Liverpool a été partiellement détruite pendant la guerre. Les Docks faisant figure de base Sous-marine, ont été une proie stratégique pour les Allemands. Dans les années quatre-vingt "l'oubli tacherien" de la ville n'a pas arrangé la situation précaire due à la crise pétrolière. Par endroit Liverpool ressemble à une ville fantôme. En plein centre ville, plusieurs églises sont éventrées, des maisons aux portes et fenêtres murées afin d'éviter les squats.
En rentrant de l'Université, j'emprunte très souvent le même chemin. Je traverse un prés qui fait peut-être un hectare. Parfois sous mes pieds, des pavés, biens alignés comme si une rue avait existé. Un peu de terre et de l'herbe effacent le passé. J'aime bien emprunter ce passage, il m'éloigne du bruit des véhicules terrestre à moteur, en effet mon raccourci est bordé de bosquets épars formant une ceinture.
Prés des arbres, en bordure, des préservatifs témoignent d'une activité intense de prostitution. Les filles sont jeunes, très jeunes. Beaucoup n'ont pas mon âge... Comme tout ici, les prix défient toute concurrence. Non-maman je n'y suis pas allé ! L'impression que cela vous donne, c'est qu'il n'y a pas de honte à descendre dans la rue. Question de mœurs de culture, à Liverpool c'est surtout une question d'argent. Les filles à dix-sept ou dix-huit ans ont déjà la charge d'une poussette. L'âge du premier rapport sexuel est bas, très bas. Douze ou treize ans n'a rien d'étonnant. Mes statistiques sont de sources radiophoniques, un jour j'ai même entendu que cet âge était beaucoup plus bas ; mais là, j'ai éteint la radio, je n'ai pas voulu y croire.

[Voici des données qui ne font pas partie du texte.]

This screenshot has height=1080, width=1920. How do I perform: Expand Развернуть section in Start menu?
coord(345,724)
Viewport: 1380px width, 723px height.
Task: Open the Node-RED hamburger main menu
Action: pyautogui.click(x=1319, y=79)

Lorsque la langue commençait à avoir moins de secrets pour moi, j'ai appris à apprécier un liverpoolien, même rasé et tatoué. On a tous en tête les drames de la culture "footballistique"... C'était autour d'un billard anglais, le pool, que François et moi avons sympathisé avec un type. Il avait un accent atrocement local, les cheveux rasés, les oreilles décollées, et les bras tatoués. Il m'a dit que la lettre vaut l'équivalent de deux-cent francs. Il n'avait pu se faire écrire sur le bras que "L.F.C.", et sur l'autre "Floyd". Aujourd'hui il regrette tout ça. Comme beaucoup d'ailleurs, victimes d'être nés là... Un destin que beaucoup subissent, et dont l'idée d'aller au devant ne les attire même pas. Bouleverser sa condition à Liverpool parait difficile.
J'ai donc découvert à Liverpool des gens très agréables à côtoyer mais  susceptibles surtout avec des étrangers, plus en core des français, aggravé par la situation d'étudiant.